Context: Current treatment guidelines generally suggest using lower and weight-adjusted glucocorticoid replacement doses in patients with insufficiency of the hypothalamic-pituitary-adrenal (HPA) axis. Although data in patients with acromegaly revealed a positive association between glucocorticoid dose and mortality, no comparable results exist in patients with nonfunctioning pituitary adenomas (NFPA).
Objective: Our objective was to assess whether higher glucocorticoid replacement doses are associated with increased mortality in patients with NFPA and HPA axis insufficiency.
Design, participants, and intervention: We included 105 patients receiving glucocorticoid replacement after pituitary surgery due to NFPA and concomitant HPA axis insufficiency. Patients were grouped according weight-adapted and absolute hydrocortisone (HC) replacement doses. Mortality was assessed using Kaplan-Meier methodology as well as multivariable Cox regression models.
Setting: This was a retrospective analysis conducted at a tertiary referral center.
Main outcome: We evaluated overall mortality based on HC replacement doses.

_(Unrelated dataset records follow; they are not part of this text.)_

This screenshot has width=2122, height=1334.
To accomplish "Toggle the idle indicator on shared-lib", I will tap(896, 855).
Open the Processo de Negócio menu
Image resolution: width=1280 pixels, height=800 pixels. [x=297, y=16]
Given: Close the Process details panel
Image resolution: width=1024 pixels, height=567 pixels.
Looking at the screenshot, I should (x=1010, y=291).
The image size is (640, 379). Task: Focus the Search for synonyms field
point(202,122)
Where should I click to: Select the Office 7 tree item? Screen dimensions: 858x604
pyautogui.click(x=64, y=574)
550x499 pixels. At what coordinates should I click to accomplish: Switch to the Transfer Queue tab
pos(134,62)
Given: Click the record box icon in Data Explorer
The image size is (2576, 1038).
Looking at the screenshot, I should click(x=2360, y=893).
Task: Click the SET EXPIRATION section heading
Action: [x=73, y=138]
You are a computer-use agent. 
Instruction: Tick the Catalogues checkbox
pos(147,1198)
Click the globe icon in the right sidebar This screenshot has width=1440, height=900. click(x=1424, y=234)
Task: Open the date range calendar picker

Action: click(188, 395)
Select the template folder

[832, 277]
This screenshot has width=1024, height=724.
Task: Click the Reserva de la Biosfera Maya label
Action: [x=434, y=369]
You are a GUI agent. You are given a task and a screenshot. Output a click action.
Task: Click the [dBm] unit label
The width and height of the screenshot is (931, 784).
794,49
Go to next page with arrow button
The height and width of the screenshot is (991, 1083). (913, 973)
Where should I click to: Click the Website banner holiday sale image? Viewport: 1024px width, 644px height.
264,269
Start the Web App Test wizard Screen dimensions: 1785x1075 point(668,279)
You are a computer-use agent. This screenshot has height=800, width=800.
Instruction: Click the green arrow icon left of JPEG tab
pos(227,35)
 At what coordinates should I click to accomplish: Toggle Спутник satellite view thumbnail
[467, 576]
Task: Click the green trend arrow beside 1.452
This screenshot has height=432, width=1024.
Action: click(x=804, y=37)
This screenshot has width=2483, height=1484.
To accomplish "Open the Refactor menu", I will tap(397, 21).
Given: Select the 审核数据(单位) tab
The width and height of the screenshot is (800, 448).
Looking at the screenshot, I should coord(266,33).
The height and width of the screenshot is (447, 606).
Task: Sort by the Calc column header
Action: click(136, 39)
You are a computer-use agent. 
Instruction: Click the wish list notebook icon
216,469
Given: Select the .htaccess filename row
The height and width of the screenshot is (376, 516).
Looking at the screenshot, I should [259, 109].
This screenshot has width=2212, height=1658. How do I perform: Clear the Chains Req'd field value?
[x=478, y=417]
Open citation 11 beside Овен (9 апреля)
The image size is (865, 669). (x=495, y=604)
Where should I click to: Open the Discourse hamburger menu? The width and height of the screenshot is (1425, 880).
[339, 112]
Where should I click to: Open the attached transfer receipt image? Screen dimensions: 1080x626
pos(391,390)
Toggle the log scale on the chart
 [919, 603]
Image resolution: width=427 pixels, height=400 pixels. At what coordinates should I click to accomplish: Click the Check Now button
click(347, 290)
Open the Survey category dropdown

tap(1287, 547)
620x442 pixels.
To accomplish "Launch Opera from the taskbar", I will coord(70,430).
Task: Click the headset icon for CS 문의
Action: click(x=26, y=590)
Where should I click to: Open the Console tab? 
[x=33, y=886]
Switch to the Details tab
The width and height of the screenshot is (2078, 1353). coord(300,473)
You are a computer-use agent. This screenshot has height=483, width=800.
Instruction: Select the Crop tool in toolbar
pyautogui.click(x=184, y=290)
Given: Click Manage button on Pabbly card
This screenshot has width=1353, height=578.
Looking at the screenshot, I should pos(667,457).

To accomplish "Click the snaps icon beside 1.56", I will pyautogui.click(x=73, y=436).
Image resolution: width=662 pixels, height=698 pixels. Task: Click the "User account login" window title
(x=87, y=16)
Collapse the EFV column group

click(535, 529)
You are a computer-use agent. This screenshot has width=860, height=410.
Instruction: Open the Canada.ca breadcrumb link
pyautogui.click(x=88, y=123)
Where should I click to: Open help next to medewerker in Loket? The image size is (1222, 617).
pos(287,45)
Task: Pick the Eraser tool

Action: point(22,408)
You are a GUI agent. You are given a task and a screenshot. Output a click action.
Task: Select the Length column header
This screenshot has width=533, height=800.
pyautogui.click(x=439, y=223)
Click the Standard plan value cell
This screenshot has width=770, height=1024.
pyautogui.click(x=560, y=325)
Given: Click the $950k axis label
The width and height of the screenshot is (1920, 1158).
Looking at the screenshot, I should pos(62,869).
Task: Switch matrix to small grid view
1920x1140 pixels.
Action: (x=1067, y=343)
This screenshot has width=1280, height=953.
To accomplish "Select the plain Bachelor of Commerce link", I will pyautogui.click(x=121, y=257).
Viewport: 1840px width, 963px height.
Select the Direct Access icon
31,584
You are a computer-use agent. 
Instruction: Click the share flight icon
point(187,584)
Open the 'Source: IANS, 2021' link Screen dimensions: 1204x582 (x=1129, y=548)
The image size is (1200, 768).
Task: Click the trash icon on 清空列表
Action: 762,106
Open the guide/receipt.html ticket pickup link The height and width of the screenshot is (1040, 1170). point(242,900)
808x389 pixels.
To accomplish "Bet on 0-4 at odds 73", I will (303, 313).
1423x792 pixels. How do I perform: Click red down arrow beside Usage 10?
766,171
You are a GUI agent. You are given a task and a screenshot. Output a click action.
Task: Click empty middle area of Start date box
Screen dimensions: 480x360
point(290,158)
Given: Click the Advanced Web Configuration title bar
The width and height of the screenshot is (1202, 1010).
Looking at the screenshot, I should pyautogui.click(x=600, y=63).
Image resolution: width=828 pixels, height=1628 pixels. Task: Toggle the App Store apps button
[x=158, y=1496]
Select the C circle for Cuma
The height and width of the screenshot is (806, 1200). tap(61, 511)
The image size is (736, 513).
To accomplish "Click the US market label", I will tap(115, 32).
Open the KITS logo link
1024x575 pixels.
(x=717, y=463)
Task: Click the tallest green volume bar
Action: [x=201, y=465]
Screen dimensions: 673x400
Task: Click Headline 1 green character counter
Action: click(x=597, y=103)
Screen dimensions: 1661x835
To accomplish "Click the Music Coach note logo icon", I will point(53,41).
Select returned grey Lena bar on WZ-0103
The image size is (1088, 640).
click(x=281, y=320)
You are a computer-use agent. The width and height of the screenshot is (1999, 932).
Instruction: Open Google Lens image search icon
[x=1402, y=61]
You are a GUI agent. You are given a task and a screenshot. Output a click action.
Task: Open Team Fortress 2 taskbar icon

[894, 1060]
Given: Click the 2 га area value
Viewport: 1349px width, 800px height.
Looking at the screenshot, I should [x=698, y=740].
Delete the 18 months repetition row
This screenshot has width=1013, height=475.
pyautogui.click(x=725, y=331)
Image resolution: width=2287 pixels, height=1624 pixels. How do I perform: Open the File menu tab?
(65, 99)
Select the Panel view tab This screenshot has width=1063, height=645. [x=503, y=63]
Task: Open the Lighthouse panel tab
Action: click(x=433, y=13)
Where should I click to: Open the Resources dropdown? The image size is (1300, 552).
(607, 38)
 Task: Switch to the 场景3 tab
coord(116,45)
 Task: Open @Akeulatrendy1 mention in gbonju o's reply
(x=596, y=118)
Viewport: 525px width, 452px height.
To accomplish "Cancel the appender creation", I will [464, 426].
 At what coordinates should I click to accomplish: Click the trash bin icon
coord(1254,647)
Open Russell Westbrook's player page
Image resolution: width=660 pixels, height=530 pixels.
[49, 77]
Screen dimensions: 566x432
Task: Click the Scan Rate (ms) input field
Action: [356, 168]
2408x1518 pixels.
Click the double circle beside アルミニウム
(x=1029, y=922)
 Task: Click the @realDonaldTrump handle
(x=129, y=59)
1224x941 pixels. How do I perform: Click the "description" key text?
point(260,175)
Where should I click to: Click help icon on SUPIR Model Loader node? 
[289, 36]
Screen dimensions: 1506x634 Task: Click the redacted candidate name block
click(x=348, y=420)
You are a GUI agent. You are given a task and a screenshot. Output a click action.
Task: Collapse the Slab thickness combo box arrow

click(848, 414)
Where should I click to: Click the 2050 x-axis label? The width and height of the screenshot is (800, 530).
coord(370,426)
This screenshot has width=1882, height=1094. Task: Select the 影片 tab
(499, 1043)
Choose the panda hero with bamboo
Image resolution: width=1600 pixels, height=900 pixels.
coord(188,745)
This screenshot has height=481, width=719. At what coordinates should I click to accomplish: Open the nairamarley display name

Results: Average age at inclusion was 58.9±14.8 yr, and mean follow-up was 12.7±9.4 yr. The groups did not differ according to age, follow-up time, pattern of hypopituitarism, and comorbidities. Kaplan-Meier survival probabilities differed significantly when comparing individuals with differing weight-adjusted HC dose (P=0.001) as well as absolute HC dose (5-19, 20-29, and ≥30 mg, P=0.009). Hazard ratios for mortality increased from 1 (0.05-0.24 mg/kg) to 2.62 (0.25-0.34 mg/kg) to 4.56 (≥0.35 mg/kg, P for trend=0.006) and from 1 (5-19 mg) to 2.03 (20-29 mg) to 4 (≥30 mg, P for trend=0.029), respectively.
Conclusion: Higher glucocorticoid replacement doses are associated with increased overall mortality in patients with NFPA and insufficiency of HPA axis. This further substantiates the importance of a balanced and adjusted glucocorticoid replacement therapy in these patients.